Samuel L. Jackson’s Ezekiel 25:17 recital in Pulp Fiction is one of the most memorable moments in cinema history. Jackson’s electric delivery keeps you hooked from “The path of the righteous man…” to “…when I lay my vengeance upon thee,” and as a director, Tarantino punctuates it with a murder.

It’s the perfect gangster movie moment. And what’s even better is how it links together the whole Tarantino universe. This passage is not actually in the real Bible – but that misquote is on purpose. The world of Tarantino’s films exists so completely on its own that not only was Hitler killed by vengeful Jews in its World War II, but it actually has its own translation of Bible.

1. Taken

Ah, yes, it’s that “particular set of skills” phone call from Taken. Liam Neeson has made such a splash in action movies, despite being geriatric, because he brings a severe intensity to his action roles.
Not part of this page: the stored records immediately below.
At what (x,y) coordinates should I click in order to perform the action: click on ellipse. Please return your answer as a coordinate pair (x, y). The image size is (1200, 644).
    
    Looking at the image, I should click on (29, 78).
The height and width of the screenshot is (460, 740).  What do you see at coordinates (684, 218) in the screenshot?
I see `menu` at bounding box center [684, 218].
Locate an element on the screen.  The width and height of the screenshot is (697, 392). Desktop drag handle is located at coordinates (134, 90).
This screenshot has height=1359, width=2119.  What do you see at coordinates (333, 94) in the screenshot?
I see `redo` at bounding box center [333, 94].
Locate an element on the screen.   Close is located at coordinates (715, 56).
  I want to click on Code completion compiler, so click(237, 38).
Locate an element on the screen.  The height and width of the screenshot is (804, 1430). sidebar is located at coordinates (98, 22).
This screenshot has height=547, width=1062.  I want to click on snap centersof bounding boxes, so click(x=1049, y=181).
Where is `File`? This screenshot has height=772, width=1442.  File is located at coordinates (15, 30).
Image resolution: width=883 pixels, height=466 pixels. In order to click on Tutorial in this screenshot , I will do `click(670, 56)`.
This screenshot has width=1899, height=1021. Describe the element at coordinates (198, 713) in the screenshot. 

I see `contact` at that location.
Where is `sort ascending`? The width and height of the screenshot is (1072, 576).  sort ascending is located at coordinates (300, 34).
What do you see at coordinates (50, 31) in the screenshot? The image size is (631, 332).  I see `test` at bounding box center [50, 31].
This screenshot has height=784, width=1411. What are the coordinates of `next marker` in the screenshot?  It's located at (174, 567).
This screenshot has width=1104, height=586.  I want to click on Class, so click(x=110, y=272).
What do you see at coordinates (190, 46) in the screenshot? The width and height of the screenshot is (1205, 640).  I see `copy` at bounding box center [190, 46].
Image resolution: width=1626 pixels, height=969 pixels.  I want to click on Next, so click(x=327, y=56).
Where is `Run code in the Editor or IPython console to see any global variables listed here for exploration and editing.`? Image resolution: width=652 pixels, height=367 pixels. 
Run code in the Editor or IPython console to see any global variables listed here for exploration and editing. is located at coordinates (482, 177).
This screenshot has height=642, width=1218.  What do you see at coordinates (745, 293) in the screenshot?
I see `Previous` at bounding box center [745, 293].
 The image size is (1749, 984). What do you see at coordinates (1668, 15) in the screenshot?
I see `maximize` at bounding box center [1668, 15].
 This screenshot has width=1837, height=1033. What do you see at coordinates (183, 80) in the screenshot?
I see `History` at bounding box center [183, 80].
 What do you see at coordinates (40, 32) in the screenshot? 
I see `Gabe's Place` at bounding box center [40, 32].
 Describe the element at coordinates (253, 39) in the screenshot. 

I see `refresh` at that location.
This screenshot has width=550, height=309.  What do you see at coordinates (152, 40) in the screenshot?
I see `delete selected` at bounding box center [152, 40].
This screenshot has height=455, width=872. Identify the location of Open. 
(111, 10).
In Taken, he plays ex-CIA agent Bryan Mills, whose teenage daughter is kidnapped by sex traffickers while on vacation in Paris. 

Not on his watch. Kidnapping Liam Neeson’s daughter is a big mistake, and that becomes clear from the way he talks to the guys that did it on the phone.

“I don’t know who you are. I don’t know what you want. If you are looking for ransom, I can tell you I don’t have money. But what I do have are a very particular set of skills, skills I have acquired over a very long career. Skills that make me a nightmare for people like you.

“If you let my daughter go now, that’ll be the end of it. I will not look for you, I will not pursue you. But if you don’t, I will look for you, I will find you, and I will kill you.”